In brief
- Crypto wallet provider Ledger was hacked last year.
- Emails, personal documents, and customer data were compromised.
- Now, Ledger and its partner Shopify are facing a class action lawsuit.
Customers of the cryptocurrency wallet provider Ledger are suing over a massive data breach.
The initial complaint, filed with the US District Court for the Northern District of California, alleges that Ledger and Shopify (an e-commerce platform that’s partnered with Ledger) “negligently allowed, recklessly ignored, and then intentionally sought to cover up” the breach. Any damages awarded to the plaintiffs would be determined at trial, should the lawsuit get that far.
Ledger sells hardware wallets, which are physical storage devices that let you hold crypto offline; the idea is that they’re less vulnerable to attacks than crypto stored on the internet.
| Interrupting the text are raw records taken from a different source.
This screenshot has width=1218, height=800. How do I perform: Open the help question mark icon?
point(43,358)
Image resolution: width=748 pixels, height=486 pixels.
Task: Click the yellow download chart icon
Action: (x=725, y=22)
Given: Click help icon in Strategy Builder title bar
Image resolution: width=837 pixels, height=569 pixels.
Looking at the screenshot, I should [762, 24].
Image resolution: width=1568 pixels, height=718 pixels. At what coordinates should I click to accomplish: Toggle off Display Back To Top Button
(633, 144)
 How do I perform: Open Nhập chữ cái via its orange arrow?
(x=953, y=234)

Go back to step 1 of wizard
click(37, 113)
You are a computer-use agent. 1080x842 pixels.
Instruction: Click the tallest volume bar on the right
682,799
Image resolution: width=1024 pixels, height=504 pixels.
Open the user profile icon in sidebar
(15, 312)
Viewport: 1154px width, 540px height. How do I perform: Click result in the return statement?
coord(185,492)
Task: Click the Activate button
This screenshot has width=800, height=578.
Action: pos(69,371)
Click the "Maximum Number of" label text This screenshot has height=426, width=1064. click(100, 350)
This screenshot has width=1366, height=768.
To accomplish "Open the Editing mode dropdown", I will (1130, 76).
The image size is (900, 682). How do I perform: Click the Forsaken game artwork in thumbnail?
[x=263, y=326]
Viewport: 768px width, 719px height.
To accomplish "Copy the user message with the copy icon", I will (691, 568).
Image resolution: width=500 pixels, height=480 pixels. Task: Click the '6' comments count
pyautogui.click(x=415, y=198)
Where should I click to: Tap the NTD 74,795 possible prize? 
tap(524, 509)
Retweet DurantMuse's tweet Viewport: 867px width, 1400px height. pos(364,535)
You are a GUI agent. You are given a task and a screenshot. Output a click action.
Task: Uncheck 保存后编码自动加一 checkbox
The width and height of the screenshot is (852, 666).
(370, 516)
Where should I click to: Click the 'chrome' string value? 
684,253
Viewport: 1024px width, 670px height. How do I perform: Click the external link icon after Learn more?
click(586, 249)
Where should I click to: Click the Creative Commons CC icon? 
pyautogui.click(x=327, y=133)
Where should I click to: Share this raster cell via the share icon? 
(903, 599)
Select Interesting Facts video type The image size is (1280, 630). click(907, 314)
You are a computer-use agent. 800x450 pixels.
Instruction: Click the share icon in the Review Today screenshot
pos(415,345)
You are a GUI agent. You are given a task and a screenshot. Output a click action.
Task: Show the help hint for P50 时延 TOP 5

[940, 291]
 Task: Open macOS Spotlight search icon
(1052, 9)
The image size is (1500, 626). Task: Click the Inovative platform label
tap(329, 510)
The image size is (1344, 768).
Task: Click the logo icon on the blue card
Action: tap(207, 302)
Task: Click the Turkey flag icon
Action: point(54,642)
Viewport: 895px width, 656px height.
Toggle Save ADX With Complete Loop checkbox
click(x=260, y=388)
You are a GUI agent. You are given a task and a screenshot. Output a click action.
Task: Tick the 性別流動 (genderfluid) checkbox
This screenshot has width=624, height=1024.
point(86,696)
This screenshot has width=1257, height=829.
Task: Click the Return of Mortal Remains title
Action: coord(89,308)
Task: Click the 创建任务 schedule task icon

Last July, the company announced that hackers had acquired 1 million customer emails from its servers, along with a list of associated email addresses. No funds were stolen, but users say that the exposed list of customer identities is potentially just as bad.
“To the world of hackers, Ledger’s customer list is gold,” explains the complaint. “It is a list of people who have converted substantial wealth into anonymized crypto-assets that are transferable without a trace. Using that list, hackers can manipulate or compel those owners to make untraceable and irreversible transfers of the crypto-assets into the hackers’ accounts. The stakes of security for crypto-assets are thus enormous.”
In response to Decrypt's request for comment regarding the lawsuit, Ledger General Counsel Antoine Thibault said the company "does not comment on ongoing legal issues." Thibault added: "Ledger would however like to take this moment to remind our customers, yet again, never to divulge their 24 words and validate the identity of the recipient of your transactions. You are in sole and total control of access to your funds."
In an interview with Decrypt last year, Ledger CEO Pascal Gauthier said he didn’t plan to compensate customers in the wake of the hack.
“When you have a data breach of this magnitude for such a small company, we won’t reimburse for a million users, all the devices, that’s just not possible,” he said at the time. “It would just kill the company.”
If customers get their way, Gauthier may not have a choice.